(THE RECORDS Opens)

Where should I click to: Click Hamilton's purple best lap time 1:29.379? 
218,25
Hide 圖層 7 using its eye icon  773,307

(THE RECORDS Closes)
(THE RECORDS Opens)

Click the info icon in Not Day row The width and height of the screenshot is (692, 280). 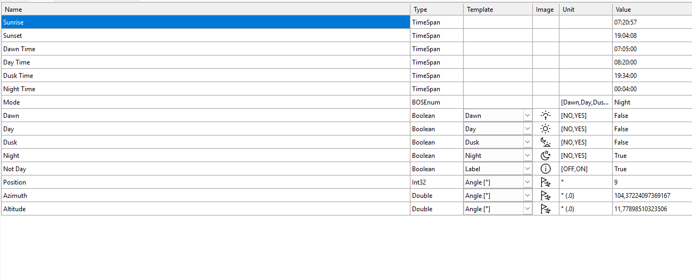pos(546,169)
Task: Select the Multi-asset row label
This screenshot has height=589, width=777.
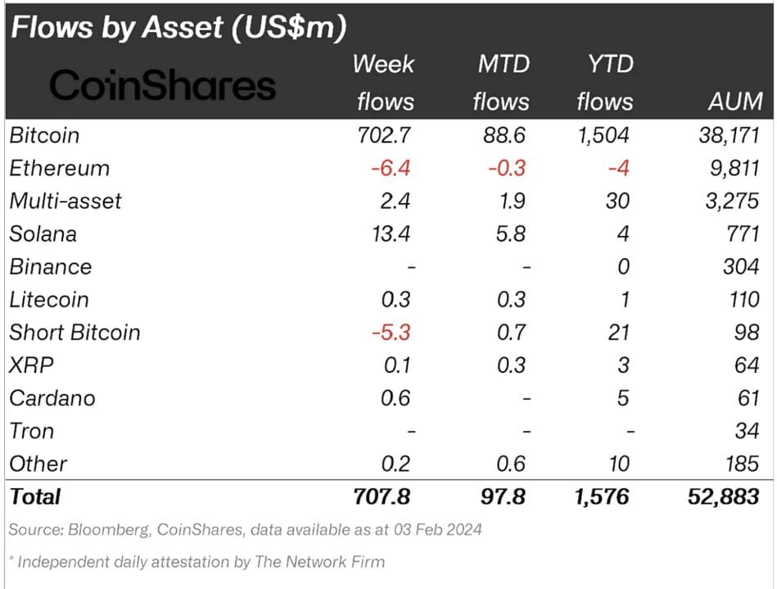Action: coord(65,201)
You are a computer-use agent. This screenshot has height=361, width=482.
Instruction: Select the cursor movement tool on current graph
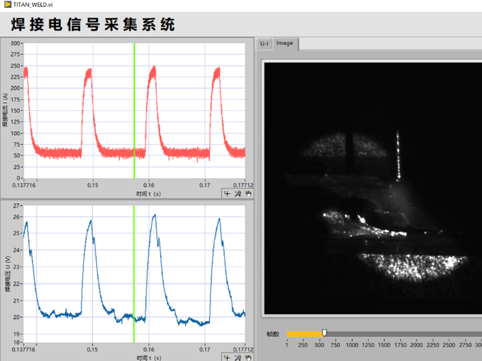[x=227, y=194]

(THE RECORDS Closes)
(THE RECORDS Opens)

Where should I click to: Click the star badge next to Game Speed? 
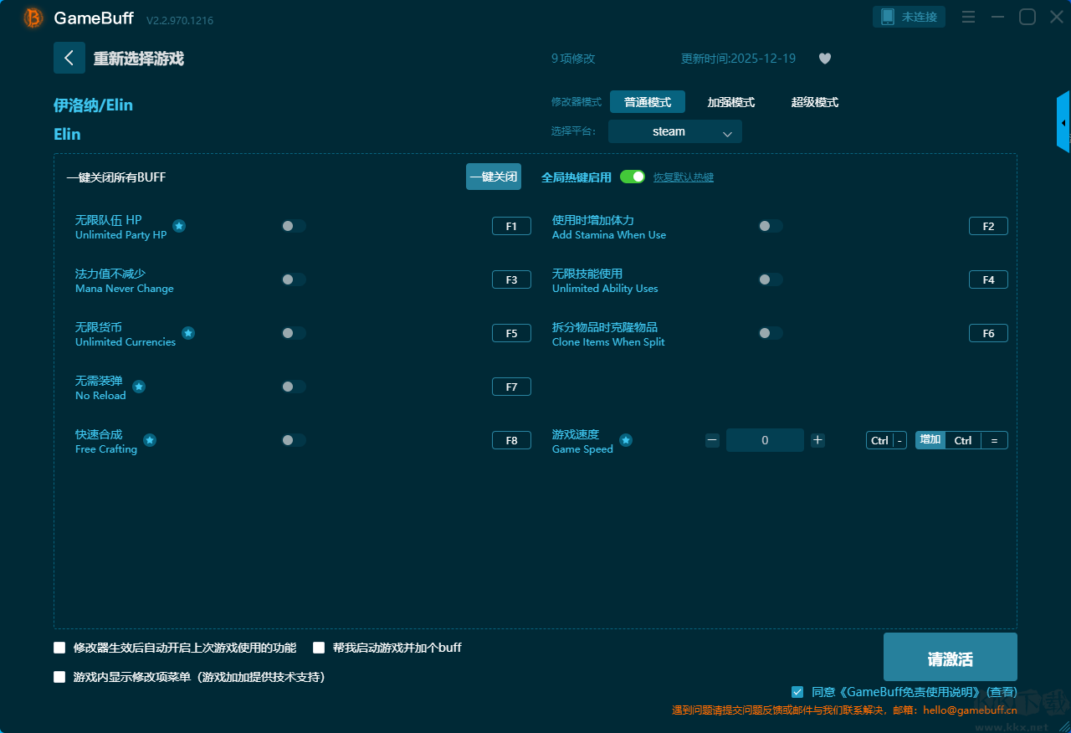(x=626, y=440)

(THE RECORDS Closes)

_THE TASK_. Above are the entries. Quote exactly the lines from the one bearing "Where should I click to: Click Hamilton's" through the one bearing "Hide 圖層 7 using".

_EXPECTED ANSWER_.
Where should I click to: Click Hamilton's purple best lap time 1:29.379? 
218,25
Hide 圖層 7 using its eye icon  773,307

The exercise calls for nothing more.